VUPEN Discloses Details of Patched Firefox Pwn2Own Zero-Day

Exploit vendor VUPEN disclosed details on a Firefox vulnerability it brought to this year’s Pwn2Own contest. The bug was patched in March, one week after the contest.

Contestants at this year’s Pwn2Own contest made no bones about it: they were going after browsers and as it turned out, Firefox had the biggest target on its back.

Mozilla’s popular browser was popped four times during the Canadian hacker festival accounting for a quarter of the $800,000-plus in prize money handed out over the course of two days.

Controversial vulnerability and exploit vendors VUPEN won six Pwn2Own cash prizes, including a zero-day in Firefox, details of which it shared yesterday.

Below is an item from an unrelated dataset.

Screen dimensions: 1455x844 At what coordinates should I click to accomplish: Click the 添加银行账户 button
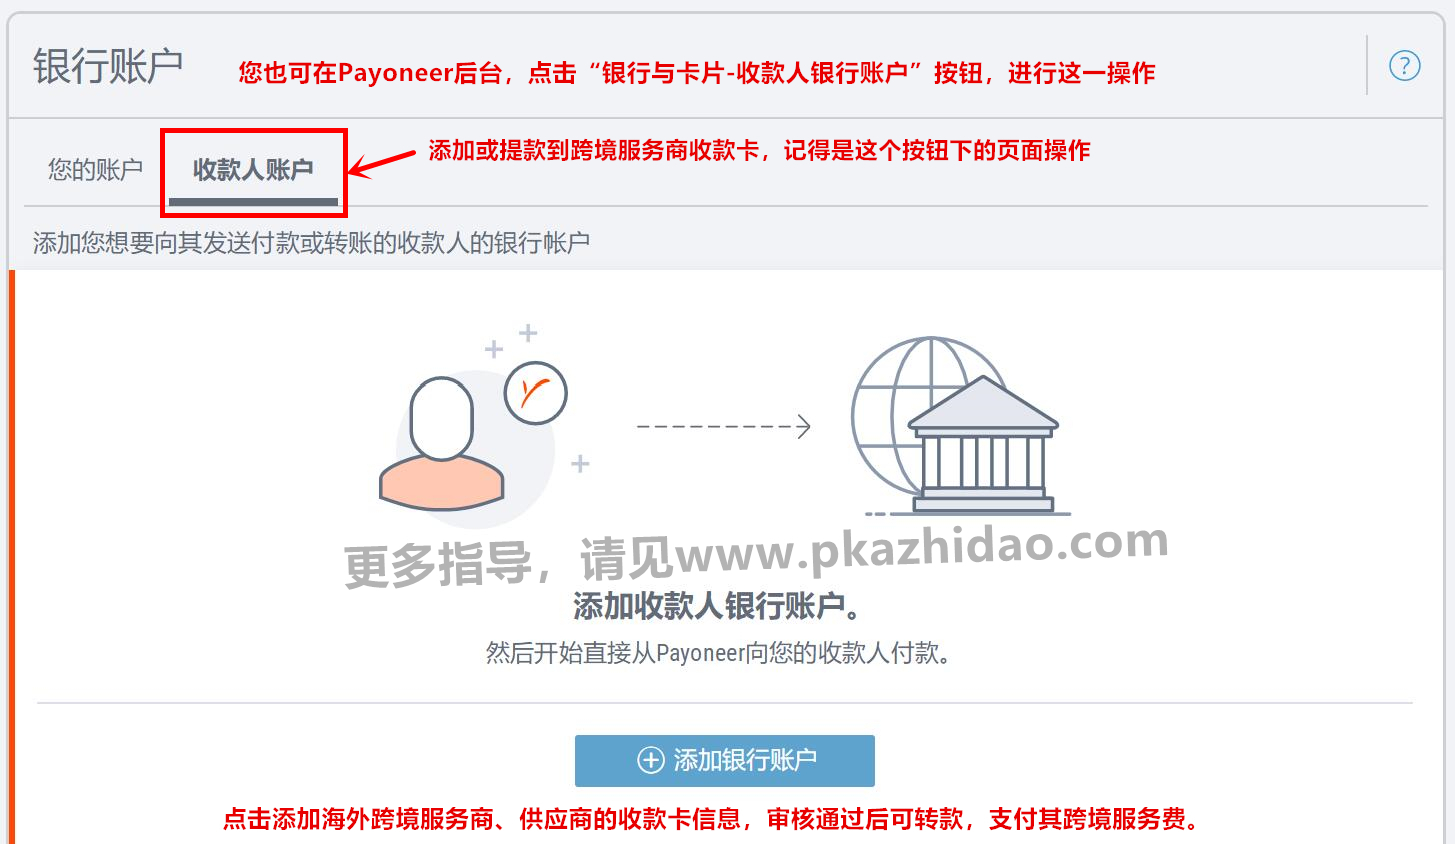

Founder Chaouki Bekrar told Threatpost in March that VUPEN researchers ran more than 60 million test cases through a fuzzer before they were able to find a memory corruption issue leading to an exploitable use-after-free condition in Firefox.

“This flaw was not easy to find and exploit because it required the browser to be in a specific memory state to reach the vulnerable code branch, this state is called by Mozilla: ‘memory-pressure,” VUPEN said in a statement yesterday.

Mozilla patched the four Firefox zero-day vulnerabilities within a week of their disclosure to the vendor during Pwn2Own. The VUPEN zero day was found in Firefox 27 running on a fully patched Windows 8.1 computer.

The VUPEN zero day was found in Firefox 27 running on a fully patched Windows 8.1 computer.

VUPEN’s exploit code triggering the use-after-free condition first attacks the Spray function in order to consume memory resources, which triggers the Pressure function, consume additional resources.

“As the ‘Pressure()’ function is recursive, the ‘spray()’ function will be called many times. Each heap spray operation performed by this function is saved into the tab array,” VUPEN researchers said. “After a few seconds, Firefox will run out of memory and enters into a specific state named ‘memory pressure’ or ‘low memory’ which is automatically activated to protect the browser from intensive memory use.”

Once activated, VUPEN said it was able to delete a freed “BumpChunk” object which eventually leads to an exploitable crash of the browser.

“In order to exploit this vulnerability an attacker needs first to take control of the freed object,” VUPEN said. “To replace the content of the freed object with attacker-controlled data, multiple elements having the same size as the vulnerable object must be created. This can be achieved by spraying ArrayBuffers of 0x2000 bytes.”

From there, they were able to cause a memory leak and a buffer overflow of the EIP register, and ultimately bypass Address Space Layout Randomization and Data Execution Protection memory safeguards native to Windows in order to execute code on the underlying system.

Details on the remaining Firefox zero-days brought to Pwn2Own have yet to be released. Notable iPhone and PlayStation jailbreak hacker George “geohot” Hotz scored $50,000 for his hack of Firefox in which he also found a memory issue causing an exploitable crash and code execution.

Researcher Juri Aedla, a frequent Google bug-hunter, also found a zero-day code execution bug in the browser. Mozilla said in its advisory at the time that:  “TypedArrayObject does not handle the case where ArrayBuffer objects are neutered, setting their length to zero while still in use. This leads to out-of-bounds reads and writes into the JavaScript heap, allowing for arbitrary code execution.”

Polish researcher Mariusz Mlynski was the fourth Pwn2Own contestant to topple Firefox. He combined two vulnerabilities to gain privilege escalation.

“Combined these two bugs allow an attacker to load a JavaScript URL that is executed with the full privileges of the browser, which allows arbitrary code execution,” Mozilla said in its advisory.